4. Maintaining reasonable and systematic controls, schedules and practices for information and records retention and destruction to prevent unauthorized parties from gaining access to Personal Information
5. Obtain contractual agreements with third parties stipulating the confidentiality of the information and the purposes for which it is to be used.

Accuracy and Access

MEDA strives to keep your personal information accurate. If you would like access to your personal information we keep on file to verify its accuracy, please contact the Privacy Officer listed below. As further protection of your privacy and security we may take steps to verify your identity before granting access to your information. In certain situations, MEDA may not be able to provide access to all of the personal information it holds about a member/donor, client/contractor, investors and other stakeholders, in which case MEDA will provide the reasons for denying access upon request.
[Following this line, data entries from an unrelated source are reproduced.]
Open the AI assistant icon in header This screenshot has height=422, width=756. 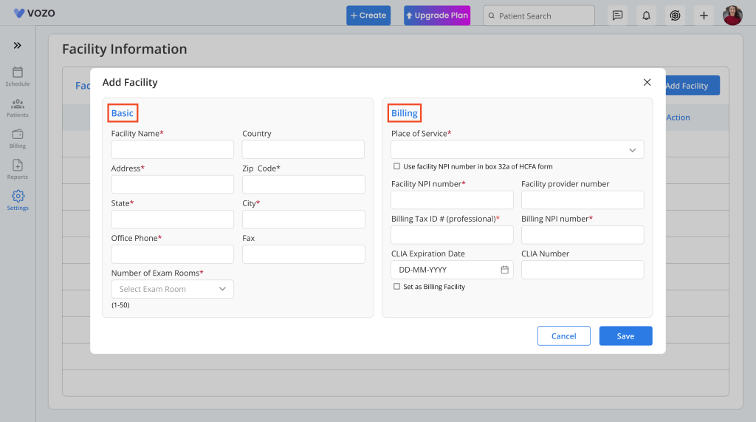coord(674,16)
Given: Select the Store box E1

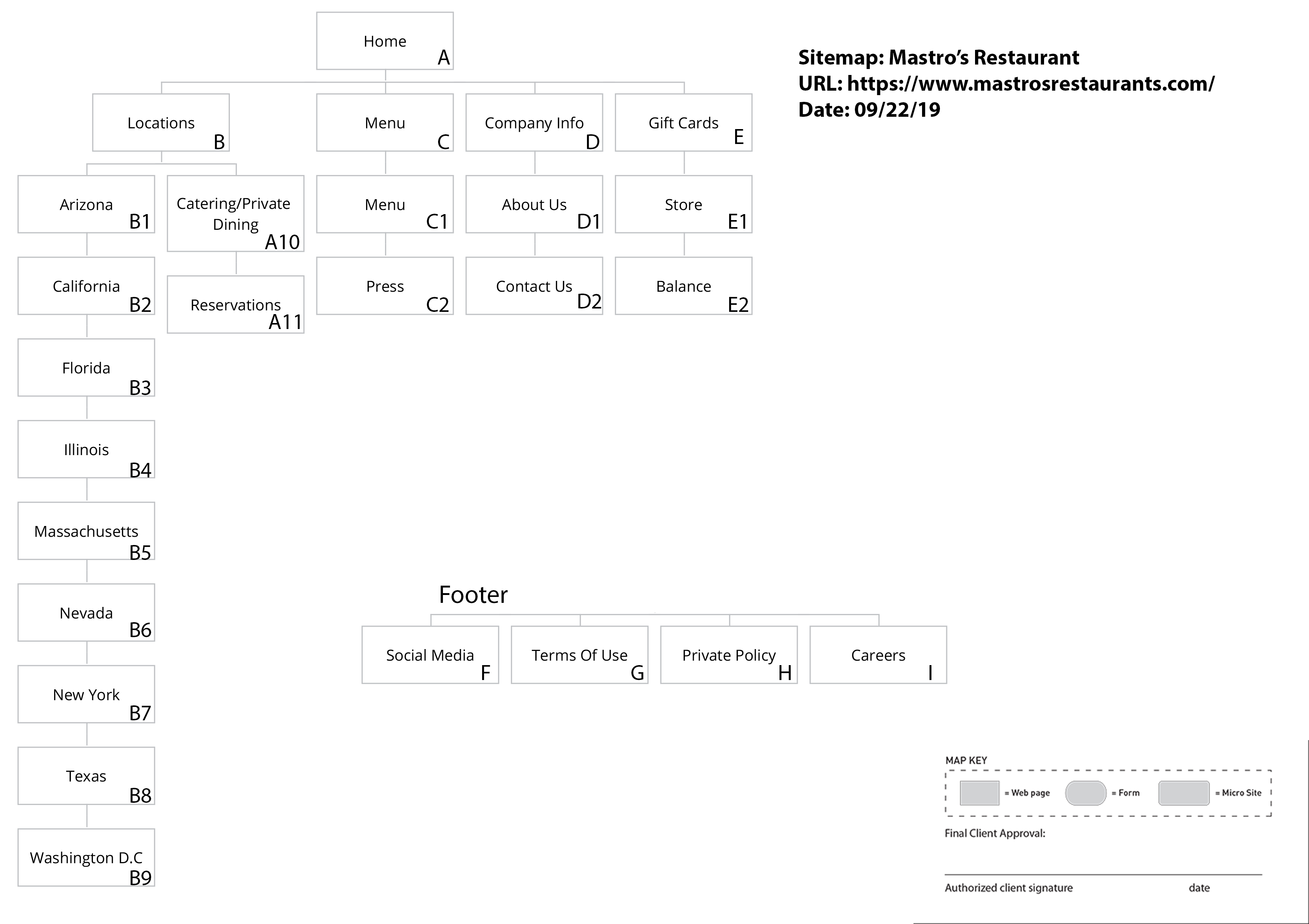Looking at the screenshot, I should [684, 204].
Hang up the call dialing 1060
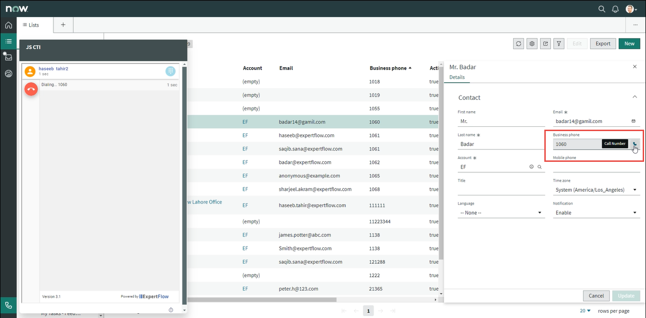 31,88
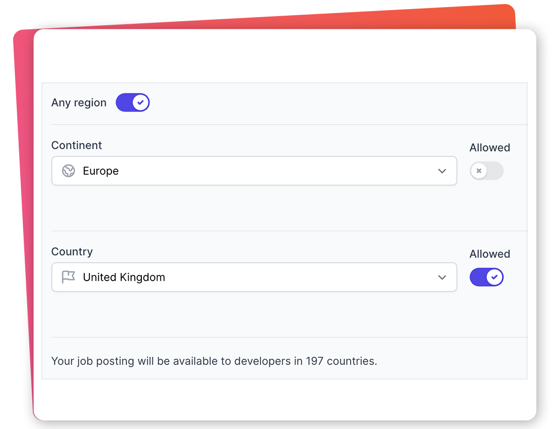Click the job posting availability message
555x429 pixels.
coord(214,361)
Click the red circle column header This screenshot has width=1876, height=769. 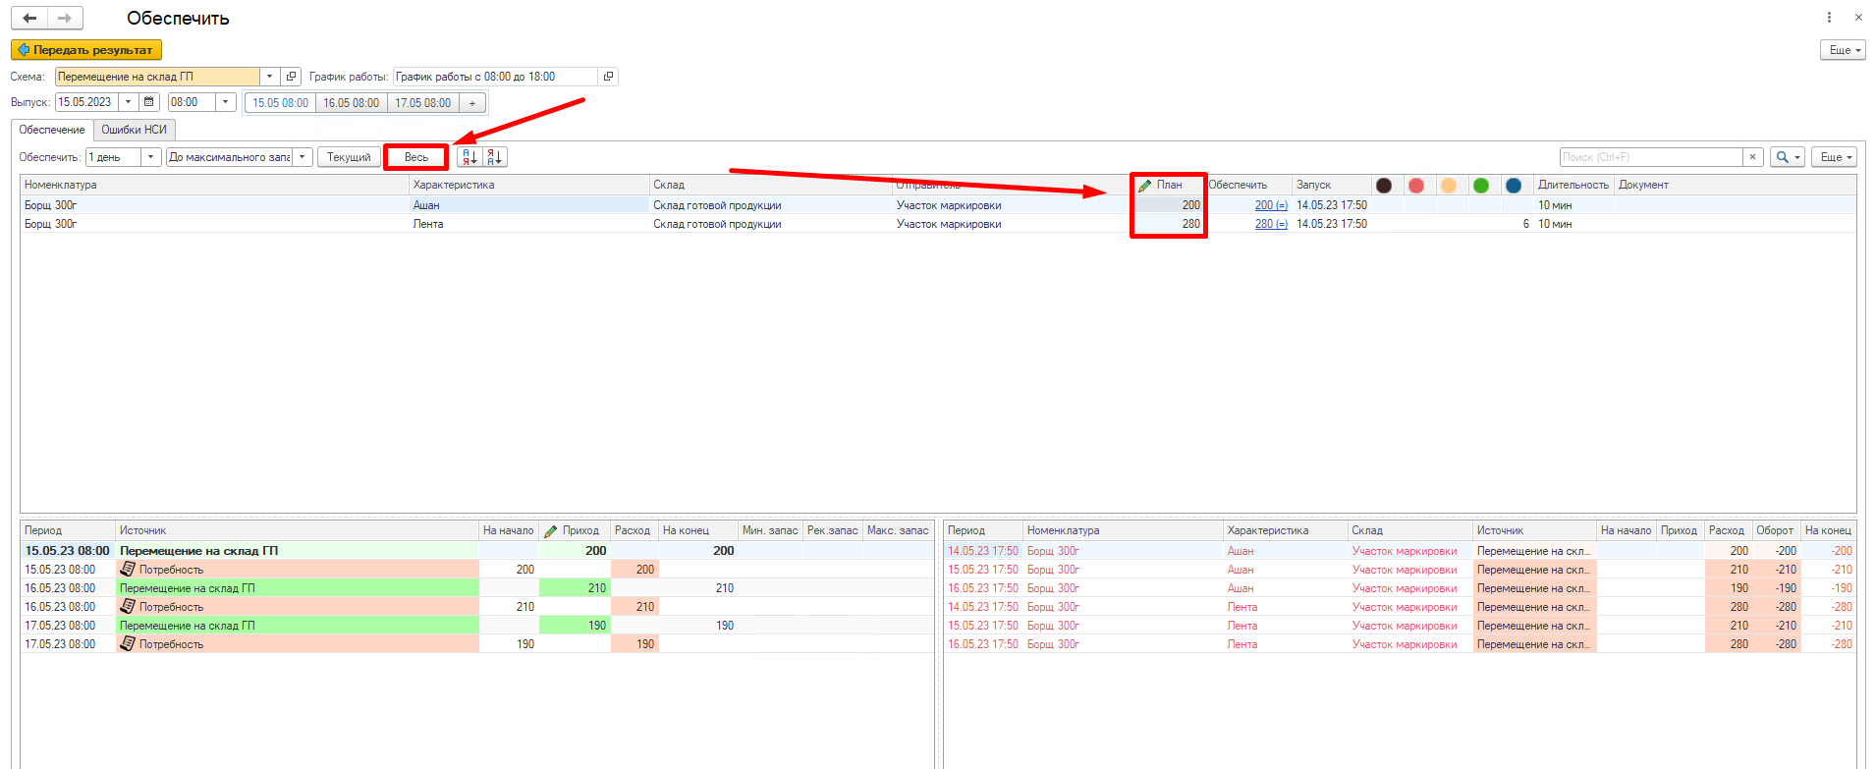click(1416, 186)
Website Usage and Security

The www.meda.org web site is operated by MEDA for the benefit of our members/donors, clients/contractors, investors and other stakeholders interested in supporting our organization’s vision and mission.

Cookies
MEDA uses cookies – small files containing information to track site visits for purposes of better understanding how our site is used, to make sure our information is served correctly and to improve the performance of our site for our users.  We do not use cookies to retain personal information about our users, and do not sell information about our traffic patterns. View our Cookie Policy to learn more and adjust your settings.

Analytics and logs
Our Public Site servers log every ip address and request and store these logs in files that are available to us for analysis. We also use analytics technologies in the browser to record traffic and usage. We use this data in aggregate to analyze trends of interest to MEDA.

Email Communications
On occasion, we may send out emails. You have the right to opt-out of these communications at any time by following the unsubscribe directions included in such emails.

Online Security
MEDA uses recognized industry-standard encryption software for all personal information submitted on our website.  Donations made on our website are linked to a secure payment service for credit card transactions.

External Links
There are links on the meda.org website that take you to other websites outside of our service.  Any links provided to third-party websites outside of meda.org are provided solely for your convenience.  The operation and content of such third-party websites is beyond our control, and we do not endorse in any manner whatsoever or accept responsibility for the content or other material that may be contained on such websites.

Transparency and Accountability

MEDA’s Privacy Policy will be posted to our website and will from time to time be updated to comply with changes in regulations.  Your continued use of our web site following the posting of changes to this policy implies acceptance of the changes.

MEDA seeks to maintain transparency and accountability for our management of personal information. Our Privacy Policy is published on our web site and is otherwise available upon request.  All MEDA staff receive a copy of this policy and are given appropriate training on how this policy affects their work. MEDA will make available to members/donors, clients/contractors, investors and other stakeholders specific information about its policies and procedures relating to its management of personal information.

The Privacy Officer is accountable for compliance to the Privacy Policy.  An audit of the personal information management practices of MEDA will be conducted regularly and presented to the Senior Management Team.

If you would like to register a complaint regarding our collection, retention, or use of personal information, please contact the Privacy Officer to file your complaint. Upon receiving your complaint in writing, the Privacy Officer will promptly investigate and inform you of the investigation results and MEDA’s response. If this does not satisfy the complaint, the issue will be taken to the MEDA Senior Management Team for further processing and action.